The Eastern Camp includes the regime’s principle military backer, Russia, and China.  While Russia has more immediate military interests in Syria including its naval base and weapon sales, both Moscow and Beijing are concerned about sovereignty and religious extremism.  Beijing especially consistently stresses a policy of non-interference, a relic of the Communist party’s perception of Western intervention as thwarting the rise of China. Both nations share a deep concern about predominantly Sunni separatists in their respective nations. Russia worries about the radicalization of the Caucasus while Beijing worries about the prospective of future violence in Xinjiang Province.

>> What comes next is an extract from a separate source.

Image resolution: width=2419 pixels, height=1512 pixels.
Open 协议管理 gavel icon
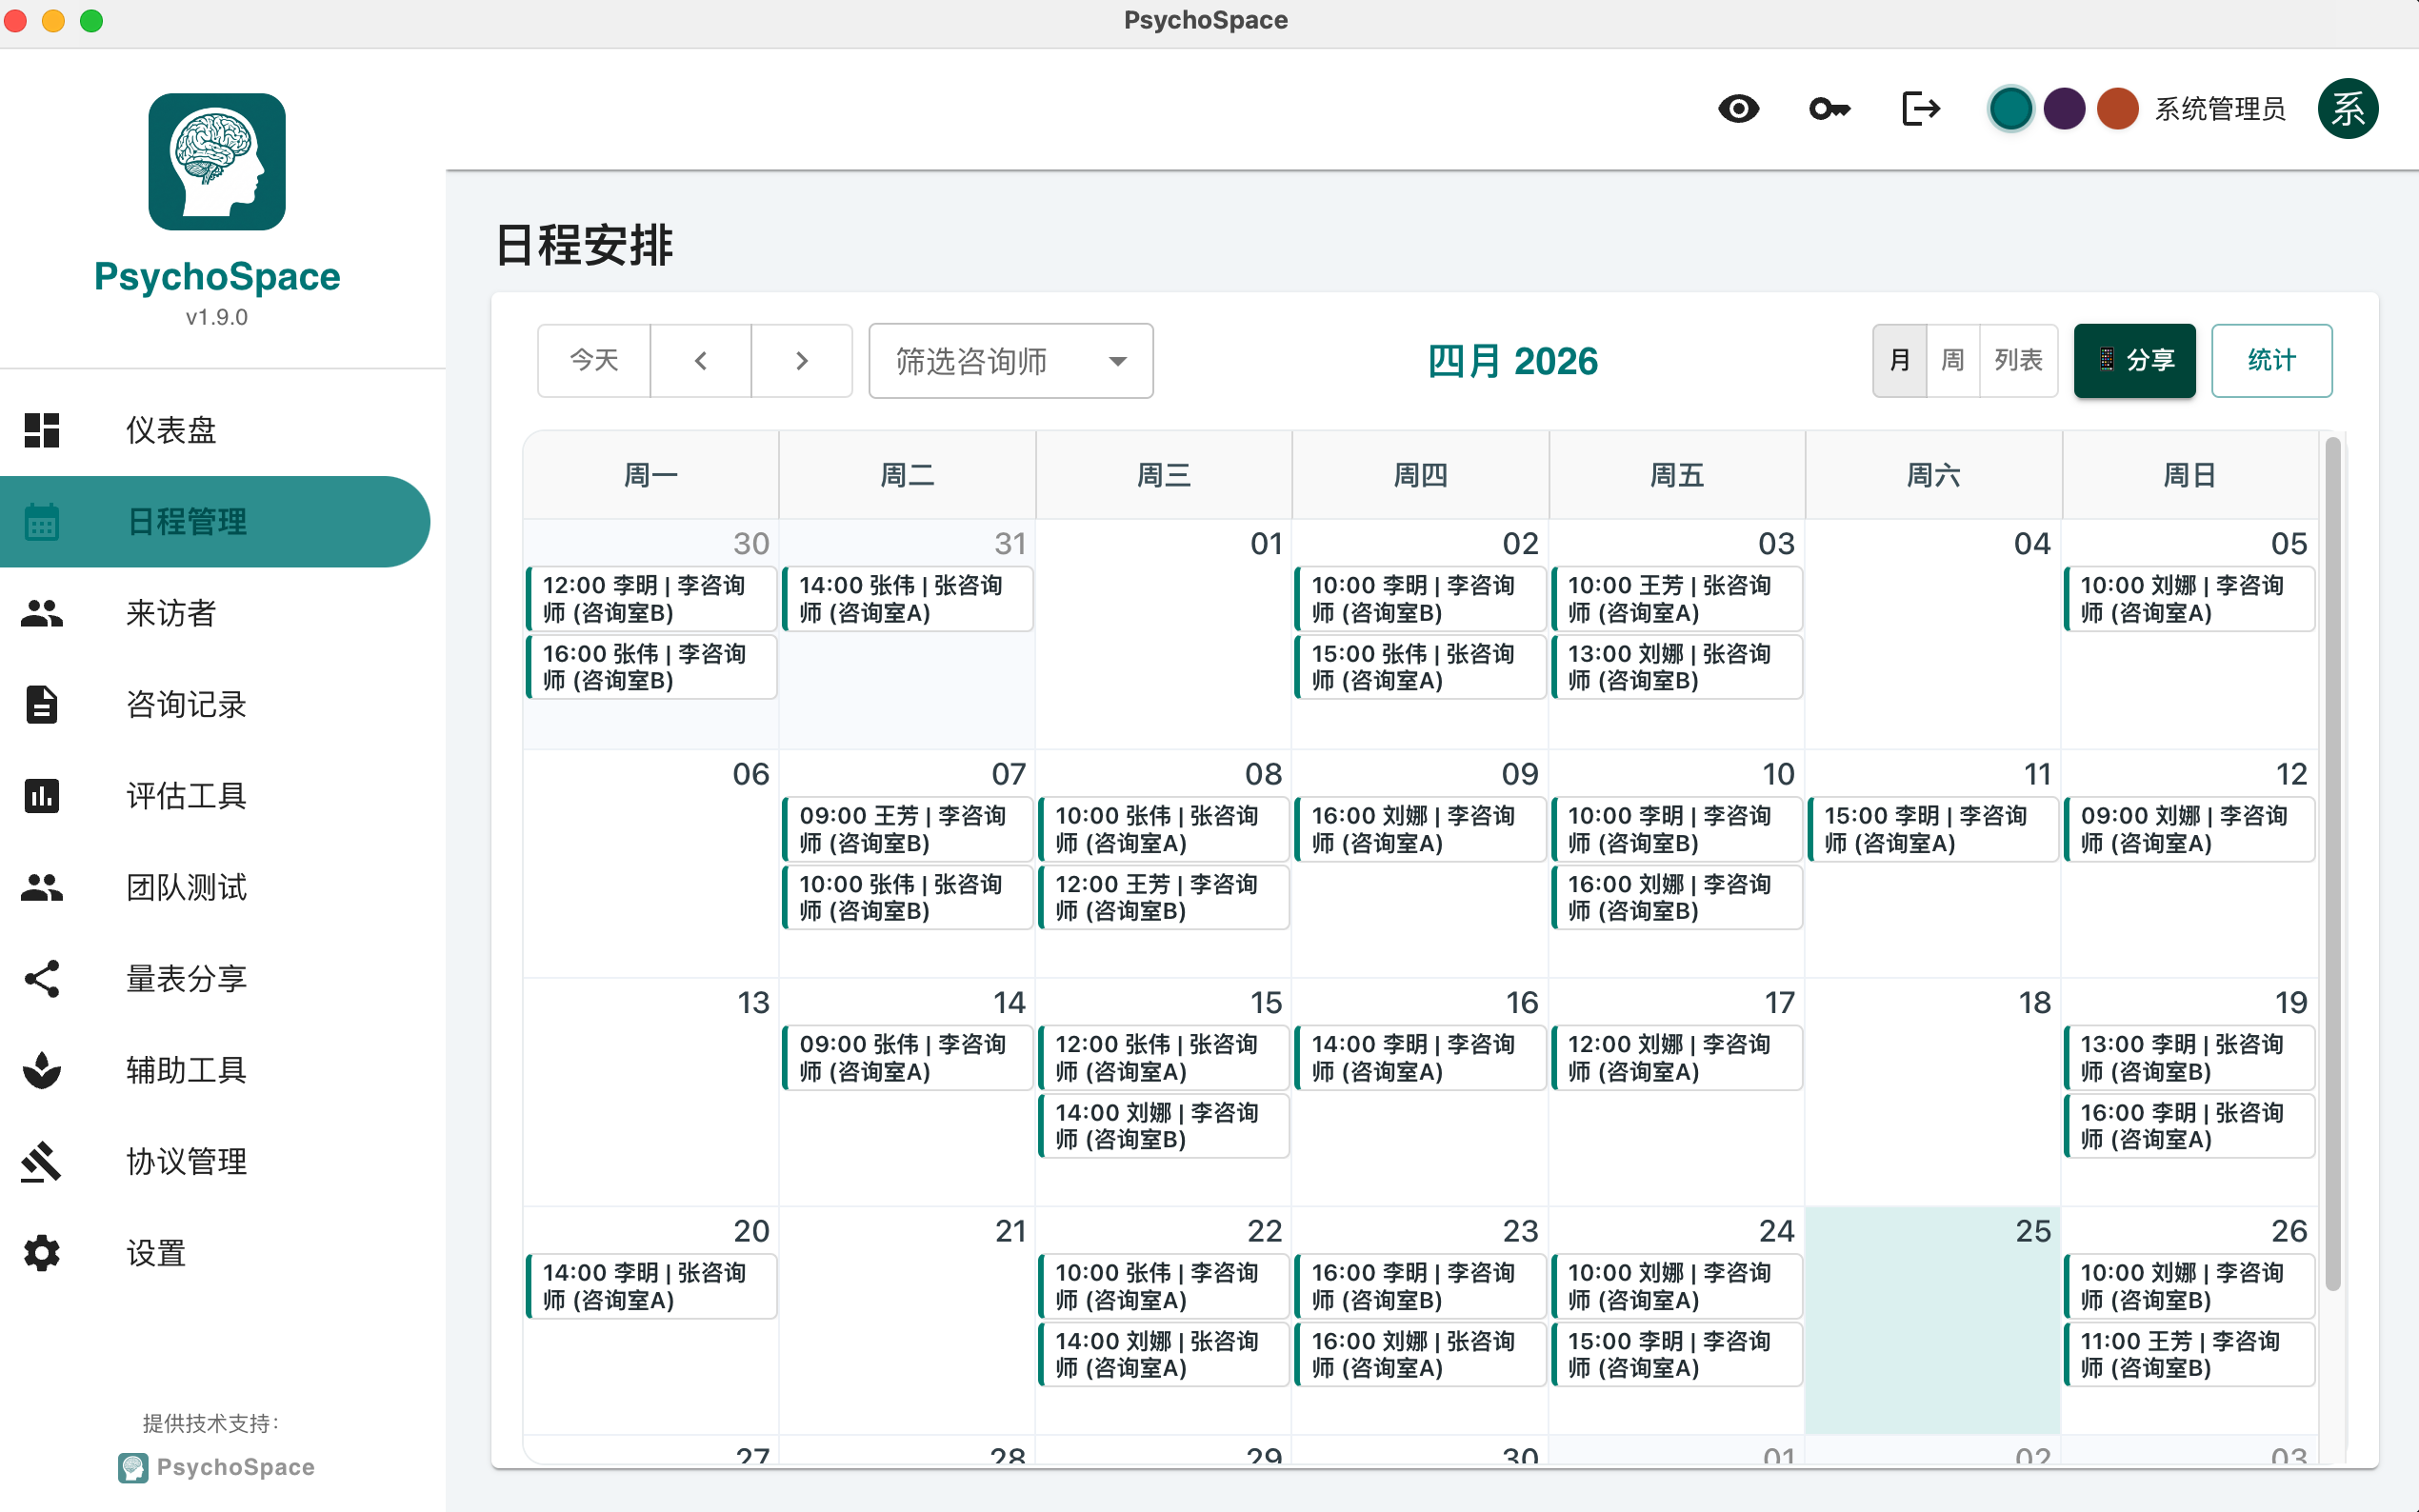(x=42, y=1161)
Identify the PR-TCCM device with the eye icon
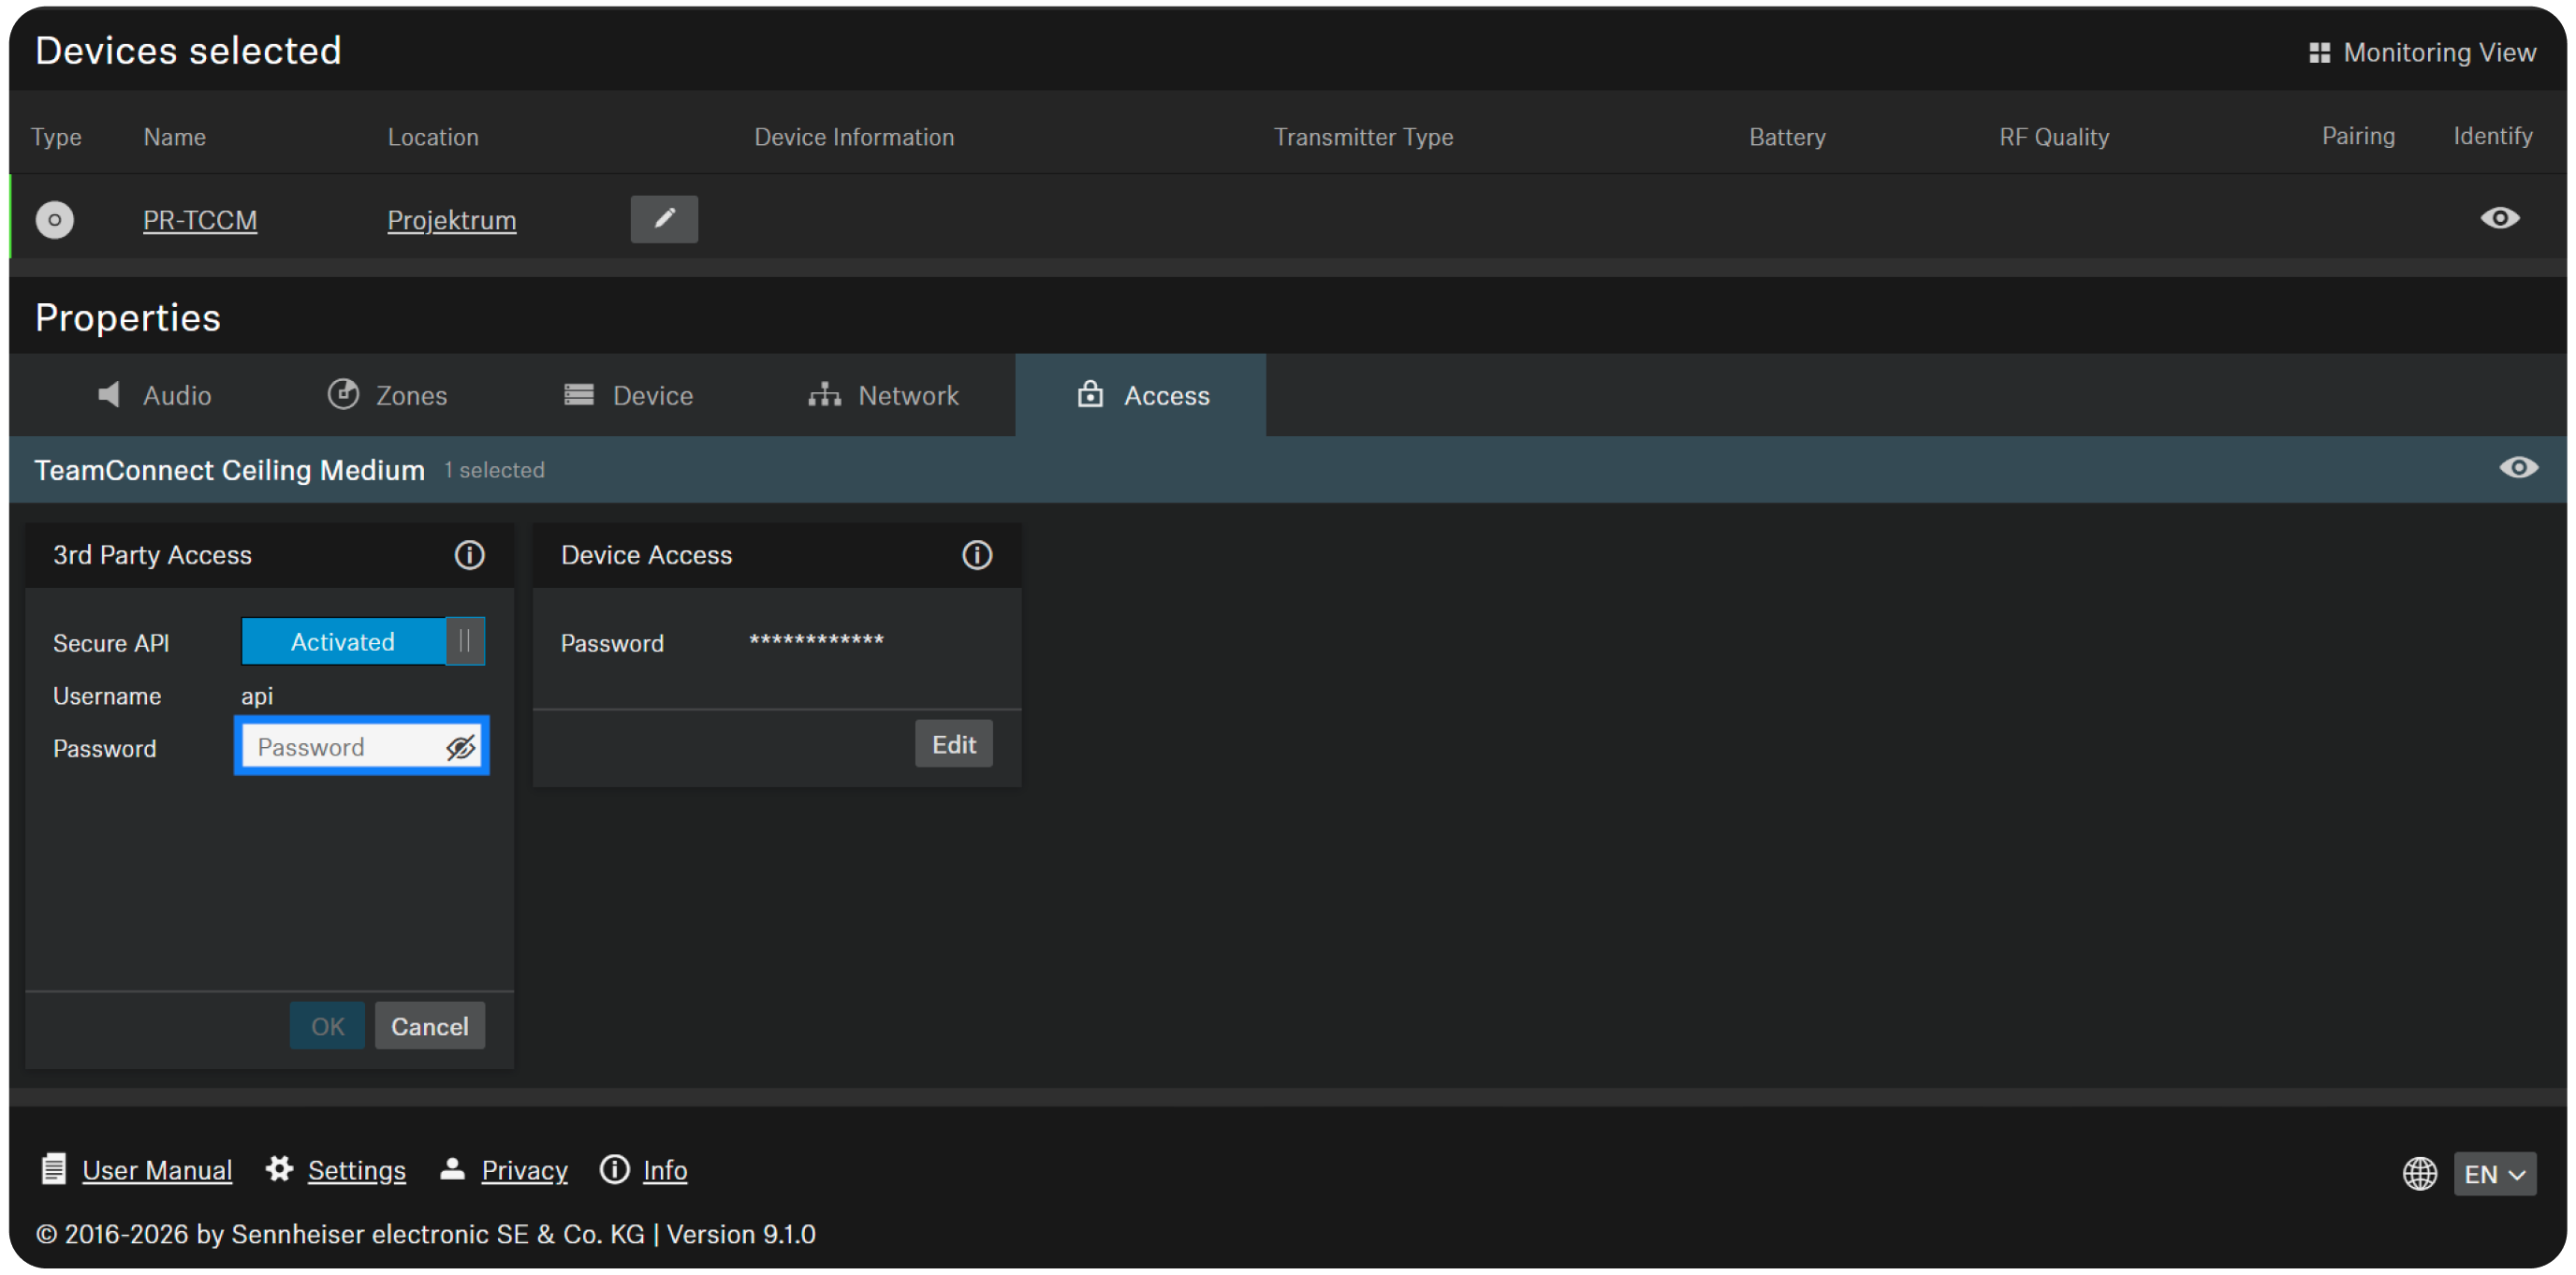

These competing axes present a dilemma for the West.  Whether proxy support or military strikes any intervention absent unifying the Syrian opposition is a recipe for disaster.  Outreach efforts should focus on building command and control within the rebels and convincing them to fall back and consolidate before seeking a decisive battle against Assad’s regime.  Second, a successful proxy intervention, if there is such a thing, would have to first drive a wedge between Assad’s supporters.   China is unlikely to shift policy amidst a leadership transition while Iran will never sacrifice their ally for sectarian as well as geopolitical reasons. Therefore, diplomatic outreach should focus on Iraq and Russia.  The West can bargain with Putin, but should be mindful of paying a high price for even small concessions.

In deciding whether to deepen Western involvement in Syria, prudence dictates leaders weigh the humanitarian grounds for action against the risks of a broader conflict spiral in the Middle East and beyond.  National interests still matter even if they are weighed on a scale against human lives.